Please copy every line with the string "agent" from the entries below.

*** Block opens ***

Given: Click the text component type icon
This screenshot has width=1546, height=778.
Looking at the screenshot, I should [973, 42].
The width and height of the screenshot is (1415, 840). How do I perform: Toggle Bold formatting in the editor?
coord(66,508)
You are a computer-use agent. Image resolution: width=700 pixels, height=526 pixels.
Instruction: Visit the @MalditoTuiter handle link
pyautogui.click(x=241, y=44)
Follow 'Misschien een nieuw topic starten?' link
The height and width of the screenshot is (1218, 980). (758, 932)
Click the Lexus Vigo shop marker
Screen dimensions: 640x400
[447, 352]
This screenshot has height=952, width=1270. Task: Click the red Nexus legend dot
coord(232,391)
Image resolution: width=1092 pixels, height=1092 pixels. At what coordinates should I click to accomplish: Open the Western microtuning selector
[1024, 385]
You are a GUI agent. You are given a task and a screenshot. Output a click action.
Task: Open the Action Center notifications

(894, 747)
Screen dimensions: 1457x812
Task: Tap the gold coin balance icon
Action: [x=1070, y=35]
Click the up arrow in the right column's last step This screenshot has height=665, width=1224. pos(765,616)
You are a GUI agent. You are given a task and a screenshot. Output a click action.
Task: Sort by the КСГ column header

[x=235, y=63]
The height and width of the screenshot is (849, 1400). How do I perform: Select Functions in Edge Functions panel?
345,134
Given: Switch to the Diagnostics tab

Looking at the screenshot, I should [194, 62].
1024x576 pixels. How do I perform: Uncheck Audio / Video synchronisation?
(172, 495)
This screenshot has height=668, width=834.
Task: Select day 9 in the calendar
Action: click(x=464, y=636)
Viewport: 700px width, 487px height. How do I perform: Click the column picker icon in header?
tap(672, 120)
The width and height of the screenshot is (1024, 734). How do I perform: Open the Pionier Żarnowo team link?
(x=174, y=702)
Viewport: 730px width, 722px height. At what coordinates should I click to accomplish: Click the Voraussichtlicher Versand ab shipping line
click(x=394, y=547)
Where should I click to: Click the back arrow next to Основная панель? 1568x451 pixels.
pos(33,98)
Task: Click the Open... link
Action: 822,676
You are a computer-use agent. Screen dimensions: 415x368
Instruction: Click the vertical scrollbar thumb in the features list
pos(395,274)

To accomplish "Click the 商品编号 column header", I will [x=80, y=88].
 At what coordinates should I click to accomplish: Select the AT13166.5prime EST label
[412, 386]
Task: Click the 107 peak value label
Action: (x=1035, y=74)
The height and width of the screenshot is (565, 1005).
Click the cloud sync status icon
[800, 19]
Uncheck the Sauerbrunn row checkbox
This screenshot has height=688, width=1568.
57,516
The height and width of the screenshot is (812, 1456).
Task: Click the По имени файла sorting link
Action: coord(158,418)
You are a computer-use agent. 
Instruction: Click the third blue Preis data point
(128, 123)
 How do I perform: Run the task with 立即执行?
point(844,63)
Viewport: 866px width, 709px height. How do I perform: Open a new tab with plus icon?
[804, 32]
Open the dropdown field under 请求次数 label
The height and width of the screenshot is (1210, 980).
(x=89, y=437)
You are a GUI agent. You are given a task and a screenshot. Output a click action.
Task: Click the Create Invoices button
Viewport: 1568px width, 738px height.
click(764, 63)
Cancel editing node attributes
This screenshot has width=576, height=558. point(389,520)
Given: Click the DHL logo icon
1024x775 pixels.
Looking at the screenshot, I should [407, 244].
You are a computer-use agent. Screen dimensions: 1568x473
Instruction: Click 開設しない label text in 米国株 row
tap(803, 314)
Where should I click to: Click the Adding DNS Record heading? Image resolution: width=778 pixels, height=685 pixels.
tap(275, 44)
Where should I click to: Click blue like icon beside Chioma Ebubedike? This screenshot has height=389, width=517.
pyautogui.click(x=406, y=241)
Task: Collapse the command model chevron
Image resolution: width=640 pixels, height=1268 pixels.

*** Block closes ***

◆ **RESULT BELOW**:
You are a computer-use agent. Image resolution: width=700 pixels, height=526 pixels.
You are a GUI agent. You are given a task and a screenshot. Output a click action.
You are a GUI agent. You are given a task and a screenshot. Output a click action.
You are a computer-use agent. Screen dimensions: 415x368
You are a computer-use agent. 
You are a GUI agent. You are given a task and a screenshot. Output a click action.
You are a computer-use agent. Screen dimensions: 1568x473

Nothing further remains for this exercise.